**REQUIRED ACTION**
Given the entries below, please return each one exactly.

━━━ SUPPLIED DATA

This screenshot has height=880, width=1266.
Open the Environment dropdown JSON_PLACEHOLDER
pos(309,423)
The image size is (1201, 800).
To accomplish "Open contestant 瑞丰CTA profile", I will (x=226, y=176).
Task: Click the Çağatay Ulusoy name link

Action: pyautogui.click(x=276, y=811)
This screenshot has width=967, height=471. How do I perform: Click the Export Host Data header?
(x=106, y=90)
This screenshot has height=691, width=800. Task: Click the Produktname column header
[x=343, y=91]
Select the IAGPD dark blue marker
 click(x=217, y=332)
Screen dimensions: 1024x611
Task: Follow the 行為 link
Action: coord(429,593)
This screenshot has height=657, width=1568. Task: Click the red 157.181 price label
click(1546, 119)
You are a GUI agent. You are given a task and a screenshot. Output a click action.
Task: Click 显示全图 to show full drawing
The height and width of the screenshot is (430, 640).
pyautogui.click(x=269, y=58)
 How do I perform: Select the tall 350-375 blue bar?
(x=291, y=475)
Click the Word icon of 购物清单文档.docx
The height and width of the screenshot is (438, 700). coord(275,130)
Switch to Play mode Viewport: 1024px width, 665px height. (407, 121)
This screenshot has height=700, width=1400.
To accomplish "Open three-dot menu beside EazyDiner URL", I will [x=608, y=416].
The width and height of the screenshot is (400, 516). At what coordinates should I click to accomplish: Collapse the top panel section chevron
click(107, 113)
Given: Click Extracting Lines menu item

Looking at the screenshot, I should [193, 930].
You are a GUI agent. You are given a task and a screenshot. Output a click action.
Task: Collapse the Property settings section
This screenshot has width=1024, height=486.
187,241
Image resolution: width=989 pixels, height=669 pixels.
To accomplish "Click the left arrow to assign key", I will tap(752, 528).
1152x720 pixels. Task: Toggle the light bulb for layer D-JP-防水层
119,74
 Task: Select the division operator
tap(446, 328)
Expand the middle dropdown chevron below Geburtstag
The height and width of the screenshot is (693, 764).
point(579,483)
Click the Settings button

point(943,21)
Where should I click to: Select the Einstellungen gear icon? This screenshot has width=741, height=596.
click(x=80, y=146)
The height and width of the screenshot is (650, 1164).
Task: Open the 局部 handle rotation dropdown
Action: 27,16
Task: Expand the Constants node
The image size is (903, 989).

━━━━━━

**ANSWER TO THIS EXERCISE**
This screenshot has height=880, width=1266.
Open the Environment dropdown JSON_PLACEHOLDER
pos(309,423)
The image size is (1201, 800).
To accomplish "Open contestant 瑞丰CTA profile", I will (x=226, y=176).
Task: Click the Çağatay Ulusoy name link

Action: pyautogui.click(x=276, y=811)
This screenshot has width=967, height=471. How do I perform: Click the Export Host Data header?
(x=106, y=90)
This screenshot has height=691, width=800. Task: Click the Produktname column header
[x=343, y=91]
Select the IAGPD dark blue marker
 click(x=217, y=332)
Screen dimensions: 1024x611
Task: Follow the 行為 link
Action: coord(429,593)
This screenshot has height=657, width=1568. Task: Click the red 157.181 price label
click(1546, 119)
You are a GUI agent. You are given a task and a screenshot. Output a click action.
Task: Click 显示全图 to show full drawing
The height and width of the screenshot is (430, 640).
pyautogui.click(x=269, y=58)
 How do I perform: Select the tall 350-375 blue bar?
(x=291, y=475)
Click the Word icon of 购物清单文档.docx
The height and width of the screenshot is (438, 700). coord(275,130)
Switch to Play mode Viewport: 1024px width, 665px height. (407, 121)
This screenshot has height=700, width=1400.
To accomplish "Open three-dot menu beside EazyDiner URL", I will [x=608, y=416].
The width and height of the screenshot is (400, 516). At what coordinates should I click to accomplish: Collapse the top panel section chevron
click(107, 113)
Given: Click Extracting Lines menu item

Looking at the screenshot, I should [193, 930].
You are a GUI agent. You are given a task and a screenshot. Output a click action.
Task: Collapse the Property settings section
This screenshot has width=1024, height=486.
187,241
Image resolution: width=989 pixels, height=669 pixels.
To accomplish "Click the left arrow to assign key", I will tap(752, 528).
1152x720 pixels. Task: Toggle the light bulb for layer D-JP-防水层
119,74
 Task: Select the division operator
tap(446, 328)
Expand the middle dropdown chevron below Geburtstag
The height and width of the screenshot is (693, 764).
point(579,483)
Click the Settings button

point(943,21)
Where should I click to: Select the Einstellungen gear icon? This screenshot has width=741, height=596.
click(x=80, y=146)
The height and width of the screenshot is (650, 1164).
Task: Open the 局部 handle rotation dropdown
Action: 27,16
Task: Expand the Constants node
The image size is (903, 989).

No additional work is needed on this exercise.